WORK ITEM:
Retype, word for word, only the lines from the one with "Viewport: 1176px width, 488px" through the last line of the data below.

Start of DATA FOR THIS EXERCISE

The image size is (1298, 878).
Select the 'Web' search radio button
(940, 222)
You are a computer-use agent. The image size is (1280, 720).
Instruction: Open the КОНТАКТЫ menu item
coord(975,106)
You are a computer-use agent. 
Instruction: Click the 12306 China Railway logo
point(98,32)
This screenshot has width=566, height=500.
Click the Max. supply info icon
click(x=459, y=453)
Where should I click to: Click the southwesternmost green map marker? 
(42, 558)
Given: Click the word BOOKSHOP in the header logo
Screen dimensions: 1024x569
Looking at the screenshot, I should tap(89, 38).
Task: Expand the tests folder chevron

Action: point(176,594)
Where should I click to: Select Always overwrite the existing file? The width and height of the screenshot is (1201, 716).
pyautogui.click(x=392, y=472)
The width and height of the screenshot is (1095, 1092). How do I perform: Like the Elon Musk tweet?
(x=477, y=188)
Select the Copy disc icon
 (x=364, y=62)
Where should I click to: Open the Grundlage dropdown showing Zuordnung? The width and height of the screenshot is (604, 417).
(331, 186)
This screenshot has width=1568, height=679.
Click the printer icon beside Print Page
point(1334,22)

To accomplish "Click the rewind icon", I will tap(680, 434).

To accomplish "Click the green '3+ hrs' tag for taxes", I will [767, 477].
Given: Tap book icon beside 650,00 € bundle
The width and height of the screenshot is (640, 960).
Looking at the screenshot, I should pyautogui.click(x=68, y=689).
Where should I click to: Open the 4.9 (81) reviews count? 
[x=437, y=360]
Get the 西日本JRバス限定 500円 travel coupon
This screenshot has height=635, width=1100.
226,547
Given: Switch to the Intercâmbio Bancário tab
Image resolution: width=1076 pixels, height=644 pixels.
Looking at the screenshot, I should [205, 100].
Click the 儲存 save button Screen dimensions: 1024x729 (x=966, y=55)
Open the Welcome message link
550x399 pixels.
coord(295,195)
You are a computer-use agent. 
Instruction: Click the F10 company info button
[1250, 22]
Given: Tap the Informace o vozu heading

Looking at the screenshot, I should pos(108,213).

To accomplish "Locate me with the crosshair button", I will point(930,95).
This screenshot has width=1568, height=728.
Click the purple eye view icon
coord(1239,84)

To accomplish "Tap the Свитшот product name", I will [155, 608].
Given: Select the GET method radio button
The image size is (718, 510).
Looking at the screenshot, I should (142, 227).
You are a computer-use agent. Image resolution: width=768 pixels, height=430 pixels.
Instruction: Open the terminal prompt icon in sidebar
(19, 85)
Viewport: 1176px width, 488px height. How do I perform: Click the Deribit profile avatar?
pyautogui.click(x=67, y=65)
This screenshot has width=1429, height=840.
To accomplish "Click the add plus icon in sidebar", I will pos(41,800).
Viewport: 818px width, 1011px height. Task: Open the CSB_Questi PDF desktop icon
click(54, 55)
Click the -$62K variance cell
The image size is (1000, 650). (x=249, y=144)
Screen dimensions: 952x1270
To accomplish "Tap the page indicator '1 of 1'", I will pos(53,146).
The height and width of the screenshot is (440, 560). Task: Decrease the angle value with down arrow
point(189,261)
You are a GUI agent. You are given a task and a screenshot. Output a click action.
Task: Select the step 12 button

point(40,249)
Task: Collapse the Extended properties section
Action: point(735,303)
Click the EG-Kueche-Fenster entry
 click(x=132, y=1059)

End of DATA FOR THIS EXERCISE

ANSWER TO THIS EXERCISE:
Viewport: 1176px width, 488px height. How do I perform: Click the Deribit profile avatar?
pyautogui.click(x=67, y=65)
This screenshot has width=1429, height=840.
To accomplish "Click the add plus icon in sidebar", I will pos(41,800).
Viewport: 818px width, 1011px height. Task: Open the CSB_Questi PDF desktop icon
click(54, 55)
Click the -$62K variance cell
The image size is (1000, 650). (x=249, y=144)
Screen dimensions: 952x1270
To accomplish "Tap the page indicator '1 of 1'", I will pos(53,146).
The height and width of the screenshot is (440, 560). Task: Decrease the angle value with down arrow
point(189,261)
You are a GUI agent. You are given a task and a screenshot. Output a click action.
Task: Select the step 12 button

point(40,249)
Task: Collapse the Extended properties section
Action: point(735,303)
Click the EG-Kueche-Fenster entry
 click(x=132, y=1059)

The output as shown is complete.